**What needs to be done:**
From the AUT manual page below, list every drawback it gives for the AUT format.

**Extract to read:**
○ ○ ○ ○ ○

AUT manual page


What is CADP?
Home Page Tools Overview Current Status Recent Changes
Installation
How to obtain CADP? Usage Statistics
Documentation
FAQ Tutorials Publications Manual Pages Demo Examples Wikipedia
CADP Community
Newsletters Education & Training Case Studies Research Tools
CADP Resources
VLPN Benchmarks VLSAT Benchmarks VLTS Benchmarks Other Resources
About CADP
Contributors

Name

aut, AUT - simple file format for labelled transition systems

Description

The AUT format (where AUT stands for AUTomaton), also called the ALDEBARAN format, is a simple file format for representing labelled transition systems.

The AUT format has been present in the CADP toolbox since its origins (see the HISTORY section below for details about the chronology of the AUT format).

Because of its simplicity and because it is human readable, this format has enjoyed some popularity in academia among developers of verification and testing tools.

However, the AUT format suffers from three drawbacks:

Because it is a text format, it is not compact enough to efficiently store very large transitions systems (both in terms of disk space and access time).

Because the AUT format definition was kept as simple as possible, the various implementations would often diverge, for instance, regarding the maximal length for label strings, the places where white spaces are allowed, etc.

There was a lot of redundant work across these implementations, as each developer would have to implement the same functionalities, e.g., to store labels and transitions in main memory.

To address these issues (and others), the CADP toolbox has been, since 1993, equipped with an alternative file format named BCG (see the bcg manual page for details). Progressively, the BCG format has supplanted the AUT format in CADP, and most of the CADP tools nowadays that can read or write the AUT format do it by internal translation from/to BCG.

Thus, it is advised to use the BCG format rather than the AUT format when developing new tools. The only exception to this general principle concerns those tools developed using a programming language that can not bridge with the BCG code libraries provided by the CADP toolbox.

○ ○ ○ ○ ○

**Recorded information:**
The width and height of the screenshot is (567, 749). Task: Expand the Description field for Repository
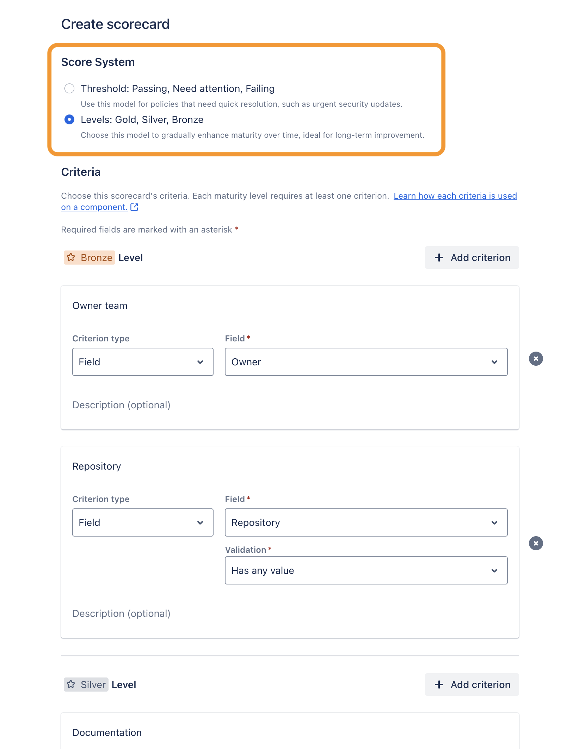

○ ○ ○ ○ ○

**Complete output:**
- Being a text format, it is not compact enough to store very large transition systems efficiently, in terms of both disk space and access time.
- The format definition was kept as simple as possible, so the various implementations often diverged, for instance on the maximal length of label strings and where white spaces are allowed.
- There was a lot of redundant work across implementations, since each developer had to implement the same functions, such as storing labels and transitions in main memory.